By Alison Hewitt for UCLA Today
MONKS FROM NEPAL have come to UCLA's Hammer Museum this week to create a sacred mandala, and they're inviting the public to watch and benefit from the feelings of compassion a mandala bestows on all who see it.

Starting today, Oct. 26, and for a few hours each day until Nov. 7, the lamas will follow ancient instructions to transform millions of grains of colorful sand into a four-foot-square Tibetan sand mandala on a table in the Hammer's glass-fronted lobby. Because so few people have the intense artistic and religious background needed to make a Tibetan mandala, seeing one made is a rare opportunity, said Hammer curator Allison Agsten. The Hammer is doubly lucky to have hosted the monks once before, in 2002.
"Everyone thought it was such a remarkable experience, so when we heard they were coming to town again, we jumped on it," Agsten said. "About once a year the monks journey from the Thubten Choeling Monastery in Nepal to create a sand mandala. It's believed that even just seeing the mandala can transform negativity and awaken altruism and compassion."
Making a mandala is a form of meditation, so the monks begin the day with prayer. They devote their work to and invoke the positive emotions and "enlightened energy" of Buddhism before chanting throughout the day without distraction or negative thoughts, explained Pema Namdol Thaye, a master of Tibetan art who is not a monk but who has made several mandalas.
"It affects the viewers because it is not man-made by ordinary people," Thaye said. "It's created by these divine beings with sheer compassion."
The compassion that flows from the monks also flows from the mandala and to the viewers, he said. It's an intense process, and one that he engaged in for two years to create a three-dimensional mandala that is also on display at the Hammer.
"I had to put all my other art on hold until I finished the mandala," Thaye said. "It's a visionary commitment, as much as possible to remain in that same frame of mind for two years. But I'm not saying I was praying from morning to evening. There's not enough energy. I'm not a monk. I'm an artist."

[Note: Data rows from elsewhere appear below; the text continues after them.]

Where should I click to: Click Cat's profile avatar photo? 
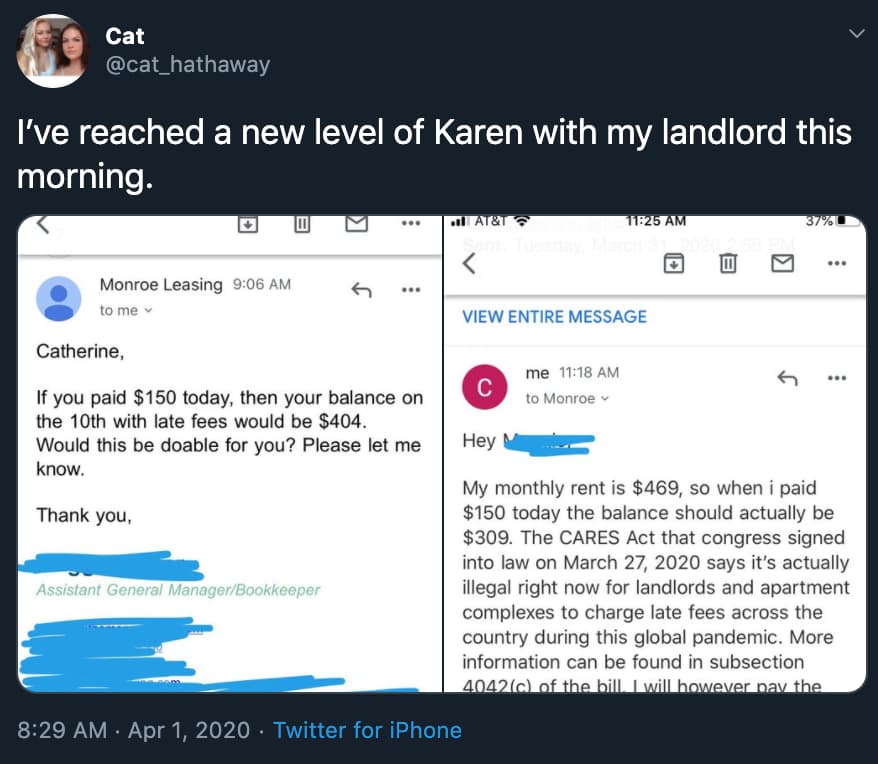53,51
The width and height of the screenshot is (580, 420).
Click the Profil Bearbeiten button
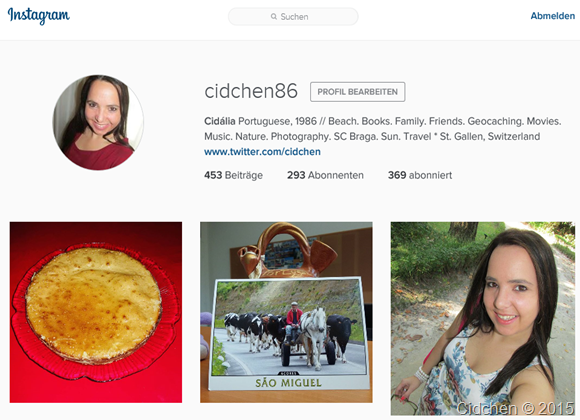pos(357,92)
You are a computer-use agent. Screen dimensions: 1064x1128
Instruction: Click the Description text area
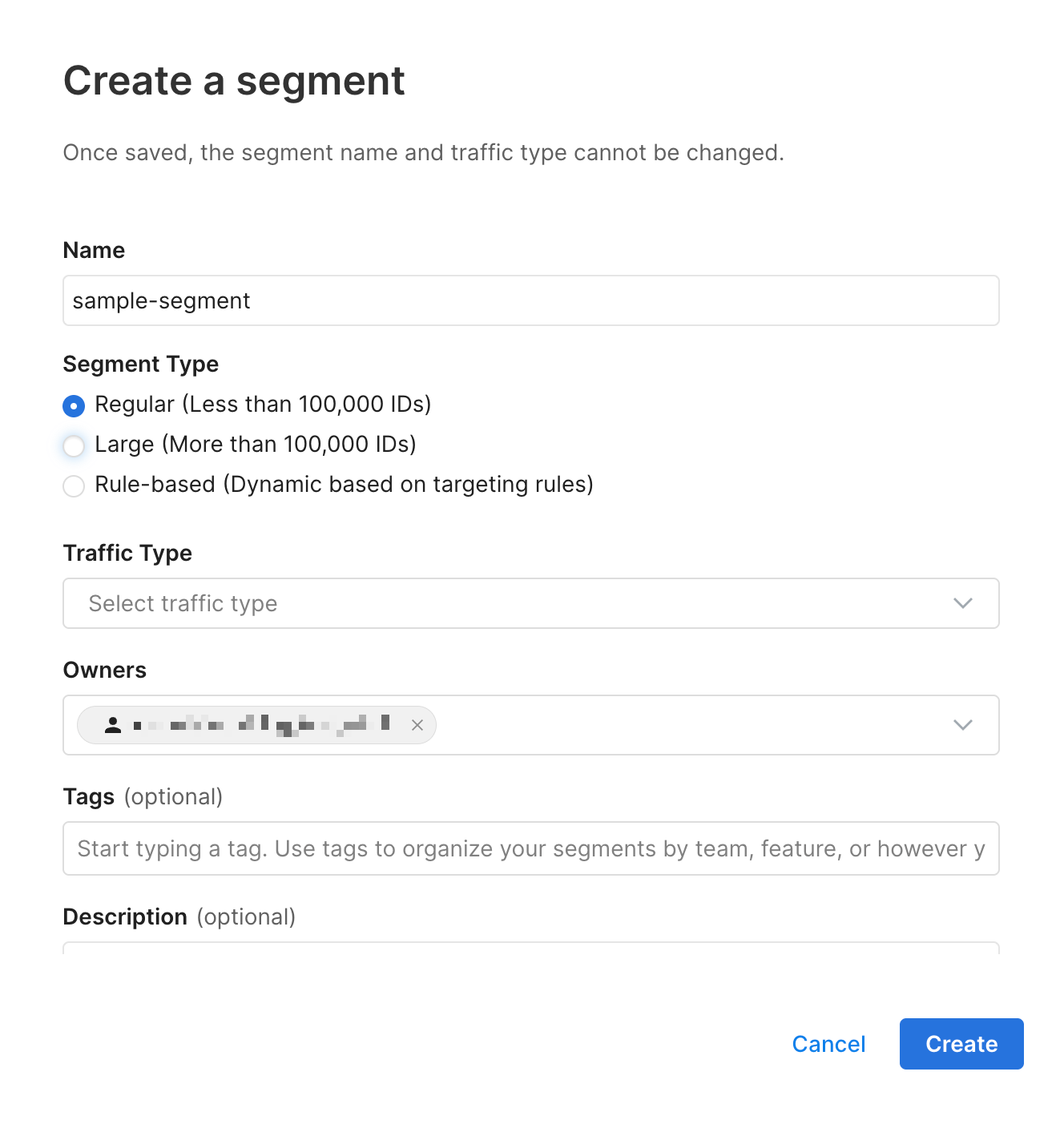coord(530,948)
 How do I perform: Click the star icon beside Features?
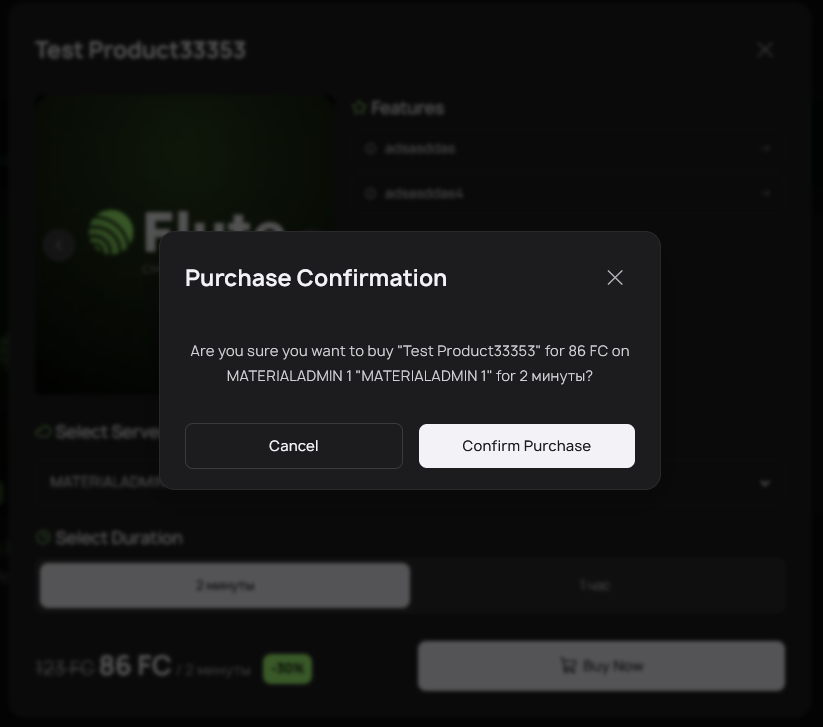click(x=359, y=107)
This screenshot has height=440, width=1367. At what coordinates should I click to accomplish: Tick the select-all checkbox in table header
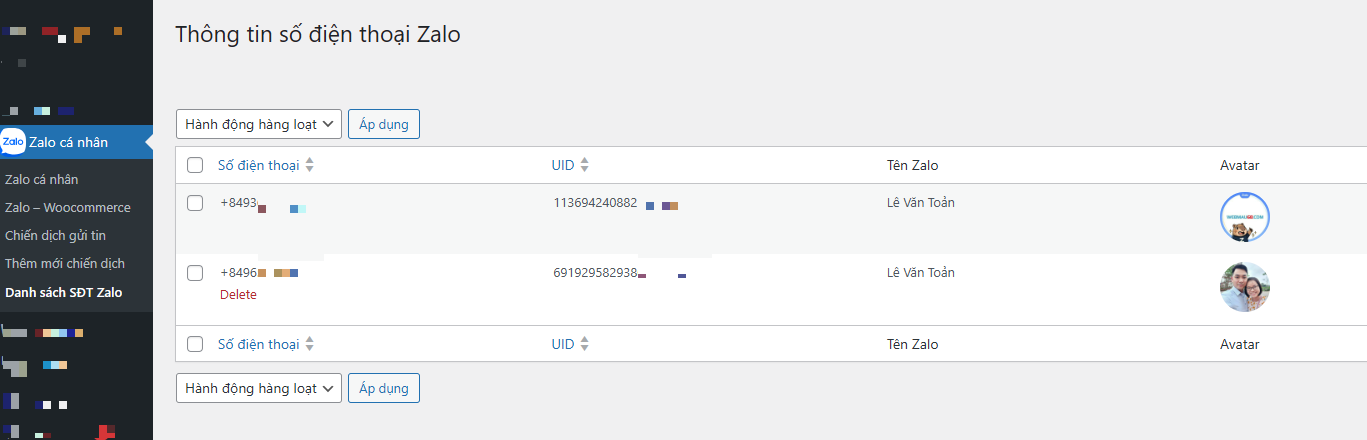(x=195, y=165)
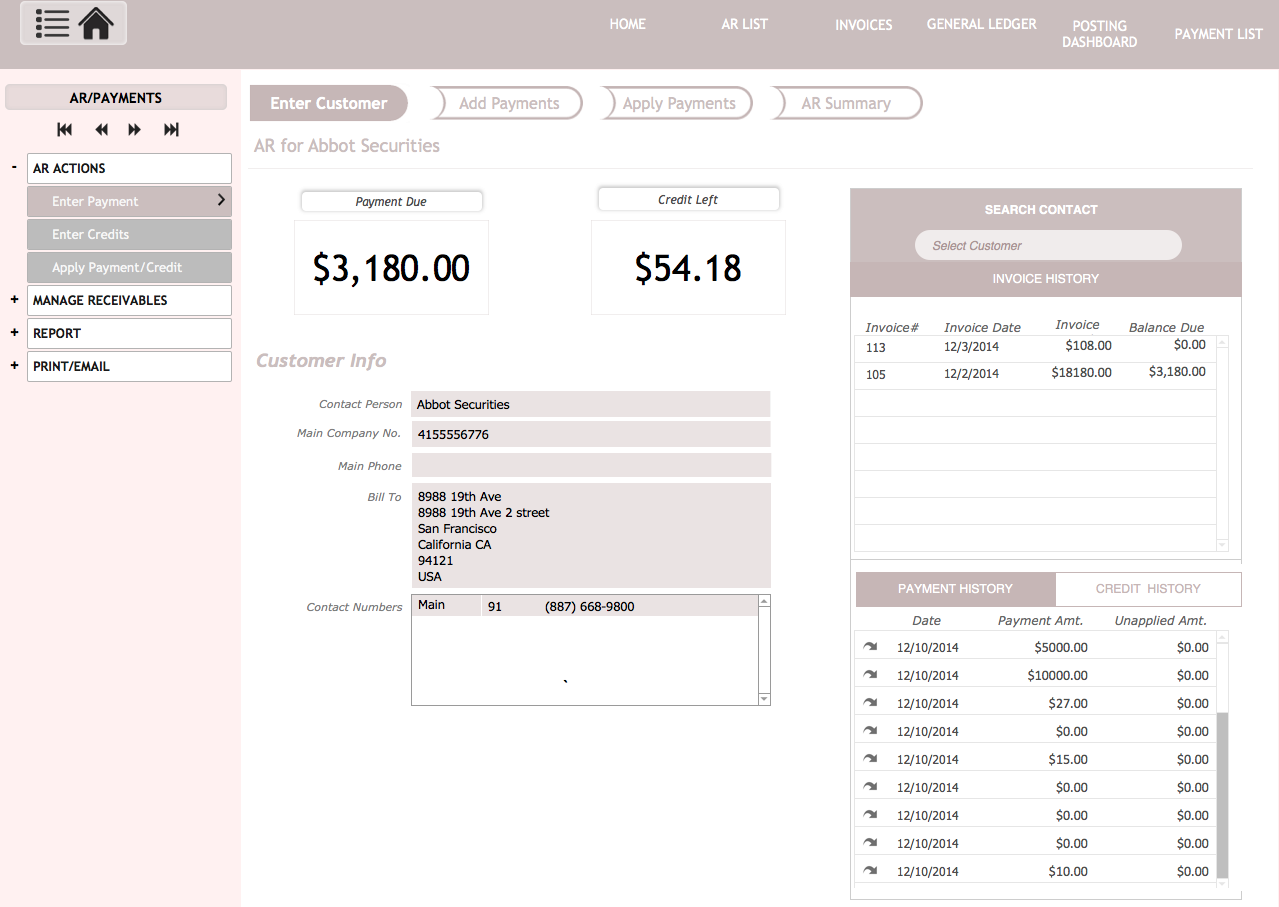Viewport: 1279px width, 907px height.
Task: Switch to the CREDIT HISTORY tab
Action: 1147,589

The 3-D mandala is also the model for the Zangdock Palri mandala building that Ari Bhöd — the American Foundation for Tibetan Cultural Preservation — plans to construct in California's Tehachapi mountains, Thaye said. Three-dimensional mandalas are the rarest, most difficult kind of mandalas, he said, and people take month-long pilgrimages just to see them in Tibet.
"When you see a mandala, like the ones that I normally build, the biggest would be six feet in diameter," Thaye said. "There's no way you can gain understanding compared to one where you can actually go inside. We want to build a monument that people can actually walk inside and feel. It will be completely different."
A larger-than-life mandala is particularly fitting because mandalas are more than abstract images – they actually do represent a place, in addition to a purpose, he explained.
"It is a celestial palace," he said. "The core purpose of the mandala is to help each and every being. The meditative process brings one to recognize the inner self of each being."
This week and next, museum goers can view the sand mandala at the Hammer as the monks create it, Tuesday through Saturday (Oct. 26-Nov. 7) from 11 a.m.-1:30 and 3:30-6 p.m., and on Sundays from 11:00-1:30 and 3:30-5:00. As the monks continue into the second week of making the mandala, there will also be a community table right outside of the gallery where visitors can try to make their own mandala, Agsten said.
"People can see the monks laying the sand over a design, and it's millions of grains of sand, and really a painstaking process," she said. "It's a profound spiritual process for the lamas, and the viewers are able to participate just by watching."
What surprises many people is the fate of the sand mandala. Although mandalas come in many forms, from painted to three-dimensional, those made of sand are always swept away once they are completed, Agsten said.

"What's intriguing to people is that you would labor over something for weeks and the moment it's done, sweep it away," she said. "It's really about impermanence, which is a key tenet in Buddhism. Nothing lasts forever – and neither will the mandala."
The museum is preserving the rare art form in other ways, she added.
"While the sand mandala itself is ephemeral, by engaging in the creation of the piece, we are supporting a lasting tradition that dates back many centuries," Agsten said. "The mandala may be destroyed, but a legacy is expanded."